Ce poème dramatique, ébauché par « un crayon de charpentier sans mine », chemine parmi les fantômes de l’auteur autrichien : le chœur masqué de « Par les villages » devenu un octuor « d’innocents », le Moi dialogique de « Toujours la tempête », la mélancolie des énigmes et de l’épique du « Drame des questions. » Le « vieux gardien » campé par Gilles Privat est un être « en alternance » dont la soif de « sensation vraie » s’accompagne d’une passion théâtrale. Ressusciter l’« épopée sans guerre » est une lubie mallarméenne qu’a retrouvée Handke après sa jeunesse outrageuse. Le dramaturge fait alors de cette hétérotopie départementale (polluée par les écrans et les confettis publicitaires) une autoroute des vacances où l’inconnue survient certains jours de chance, une arène donquichottesque où le « regard emplumé » se cogne au petit monde truqué, une aubette de visions pastorales et de petites nouvelles sombres dont le « serpent divin » pourrait bien s’échapper.

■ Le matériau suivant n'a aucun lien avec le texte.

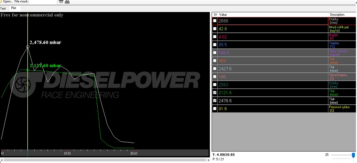Uncheck the green Tlak 2121.6 checkbox
Screen dimensions: 357x163
215,93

L’orfèvre Françon ne ternit pas sa légende. Le diorama que paysage Jacques Gabel et les saisons lumineuses de Joël Hourbeigt font sans conteste de cette chevauchée espiègle et nostalgique la plus belle aventure visuelle de notre saison théâtrale. Surtout quand les cieux se couvrent de noir et qu’une procession fantôme remonte la pente. La distribution, qu’elle soit bavarde ou quasi muette, est éblouissante. Dans sa finesse algébrique qui éclaire tous les enjeux contemporains du texte, la direction d’Alain Françon manque toutefois sa politique profonde. Celle dont Claude Régy s’est emparé avant lui. En effet, la « mathématique remplie d’âme » de Peter Handke ne supporte ni l’intelligence élocutoire, ni la virtuosité illustrative. C’est une souffleuse imprévisible, une marcheuse sans boussole qui inquiète la théâtralité.  L’orchestration picturale et la diction décidée (celle de Gilles Privat en particulier) replient trop souvent ces images qui serpentent et cette suggestivité refondatrice du langage que convoite la grande inconnue verbale (qui transparaît lorsque Dominique Valadié grimpe finalement sur le cabanon). Le poème de Handke devient alors ce qu’il redoute : une « piste de calcul » vaguement curieuse où les idées passéistes et parfois douteuses de son héros en quête d’ “innocence” nous parviennent trop lisiblement. Tandis que l’anti-théâtre, le drame en bonnet de nuit, reste tapi dans la lumière.